La rambla del Obispo Orberá tenía sus puntos álgidos de ciudadanía y, cómo no, de recuerdos. Yo le tengo tres a esa rambla: calzados Rumbo cuando aquello era como era antes de la reforma de antes de venirse a la calle Ricardos, el otro un quiosco breve y verde enfrente del Teatro Apolo, oscuro y con un olor carácterístico que nunca he olvidado, donde compraba caramelos Sugus y la esquina de la rambla con la circunvalación de la Plaza. Eso estuvo así hasta ayer, es cierto. Pero parece que es más; tanto que ya hay quien piensa que del parking se ha salido siempre por ahí. Se le perdió a la calle la arboleda y se le perdieron tantas cosas que yo ahora me lamento como se lamentarían los nostálgicos de un entonces anterior a mi entonces cuando quitaron otras para poner las mías. Lo que pasa es que yo tengo blog y mi padre paga internet y en el entonces de los de entonces esto no existía y mi padre no había encontrado trabajo aún para tener algo con lo que pagarme internet.

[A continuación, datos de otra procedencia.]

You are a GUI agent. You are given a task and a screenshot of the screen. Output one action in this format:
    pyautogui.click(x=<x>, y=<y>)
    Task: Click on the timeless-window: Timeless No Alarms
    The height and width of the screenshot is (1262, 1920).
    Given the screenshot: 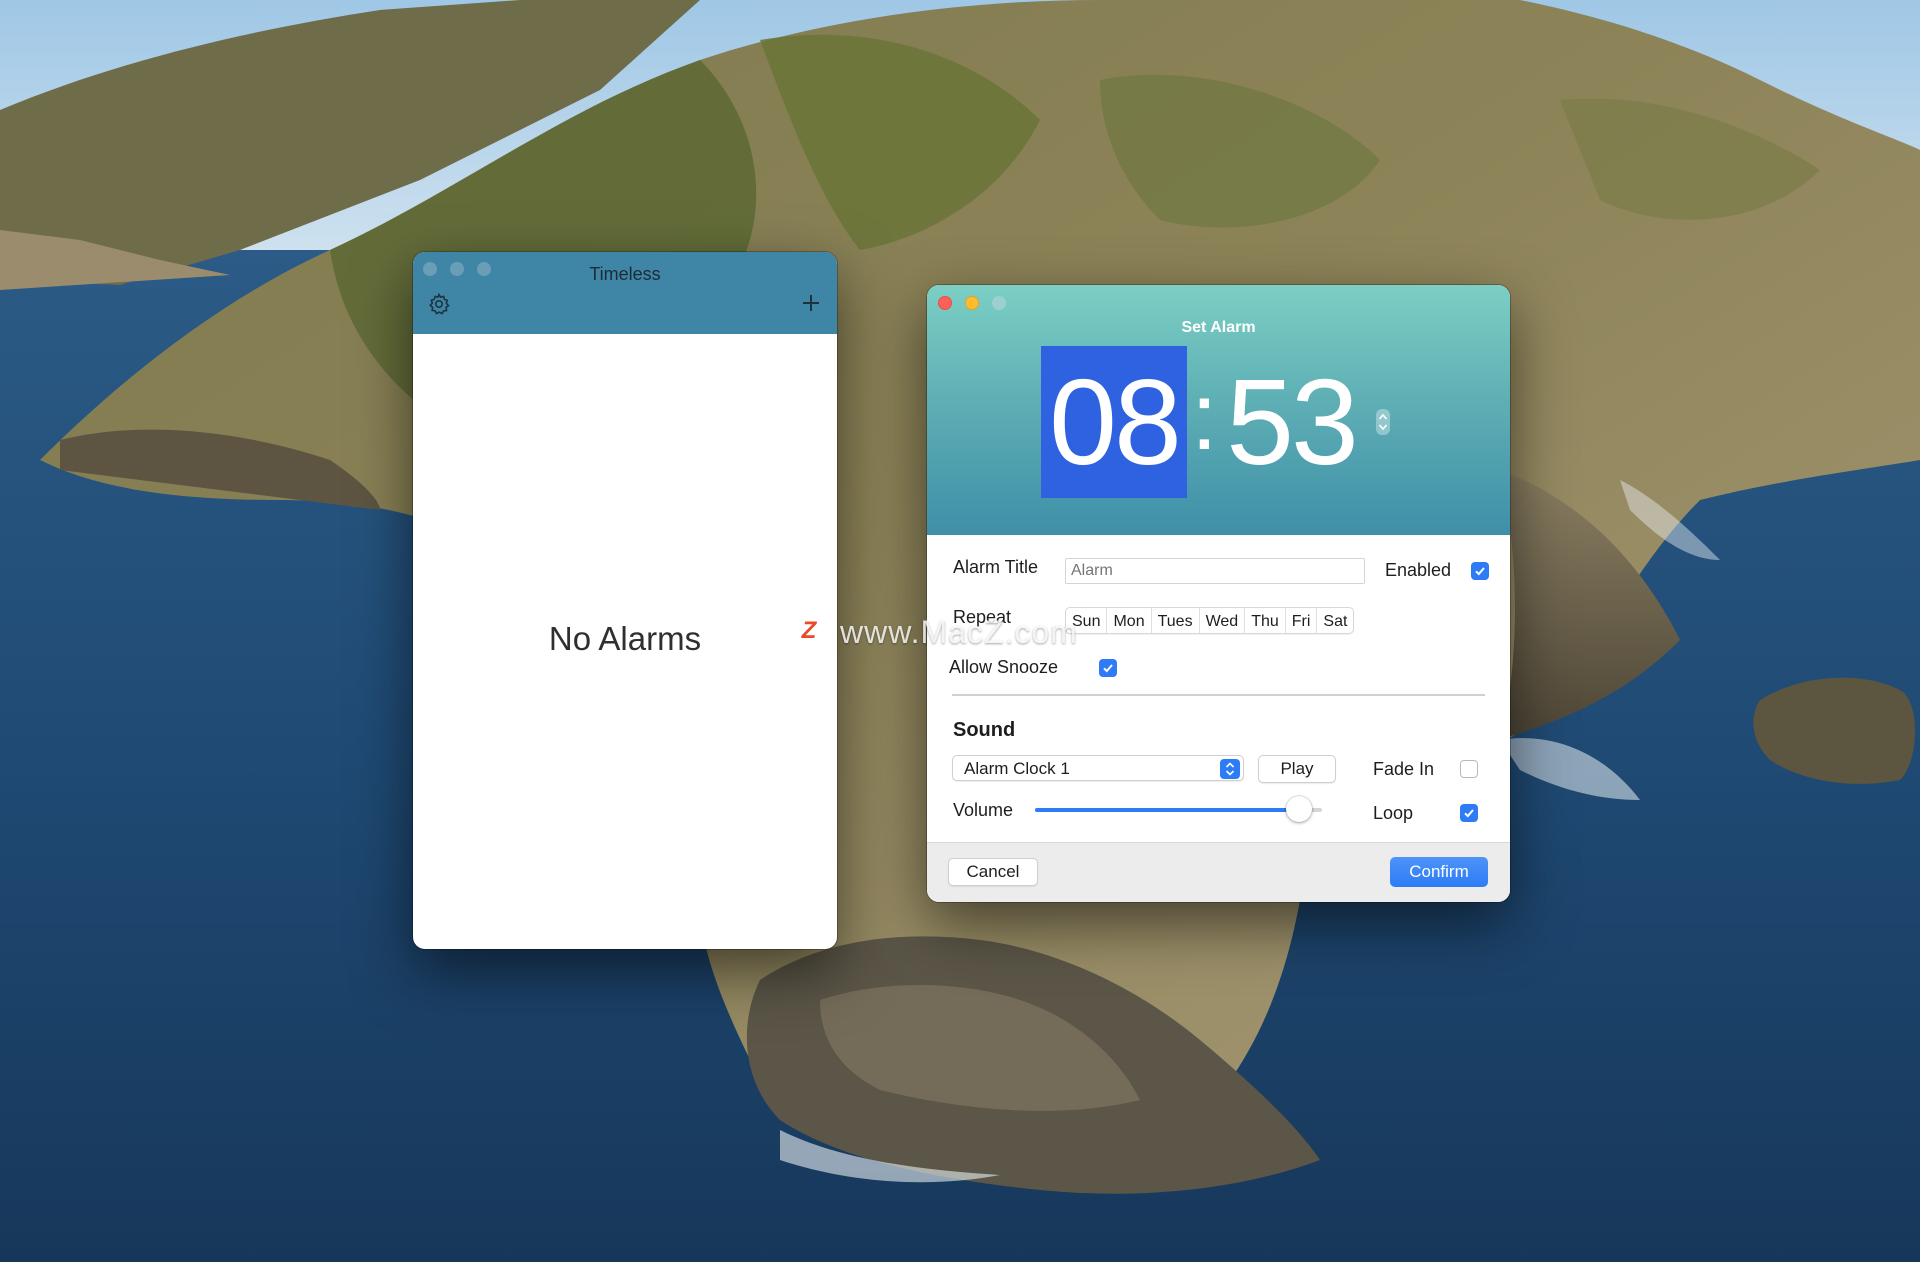 What is the action you would take?
    pyautogui.click(x=625, y=600)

En la calle o en la acuarela antigua —ya confundo— ahora la farmacia de entonces es una frutería y los quioscos son escaleras y cemento. Ahora ya no se venden flores ni macetas ni se toma el café de pie. Ni siquiera se venden libros usados ni dejas una novelita del oeste de aquellas de la editorial Cliper y te llevas otra. Eso ahora es paso, tránsito y poco más. Entonces era igual pero con un poco más de estarse. Y de estarse bien. Yo lo recuerdo ahora gracias a acuarelas desfasadas llamadas a testificar en un juicio que la memoria siempre acaba perdiendo. Tampoco se venden pollos, que primero eran amarillos y luego los vendían de colores. Se ponía allí alguien a venderlos y a vender galápagos. Pero eso ya no es. La esquina ha cambiado. Aunque hay algo que no le cambia a la esquina/calle: los bazares. El Navarro que sigue vendiendo cestas de palma, sombreros, cerámica y cazuelas de barro y, enfrente, el Martínez y sus flotadores en los toldos perennes. La calle ahora es poco con las obras de la Plaza pero yo quiero que lo sea ya, lo que fue, digo. O lo que le recuerdo yo a la calle. Por ser, ahora es (o tiene) un nombre por el que nadie la llama y que yo ni siquiera sé quién fue. O es. Esta mañana pasé por ahí. Cuando llegué a casa el portal olía a comida. Yo me había fijado en el nombre sin darme cuenta. ¿Conclusión? Sí venía a cuento lo de acordarme de la vida que tenía la rambla del Obispo Orberá cuando yo era pequeño, o chico, mientras me comía el potaje de garbanzos con perejil de unas macetas que tiene aquí mi madre, en el patio.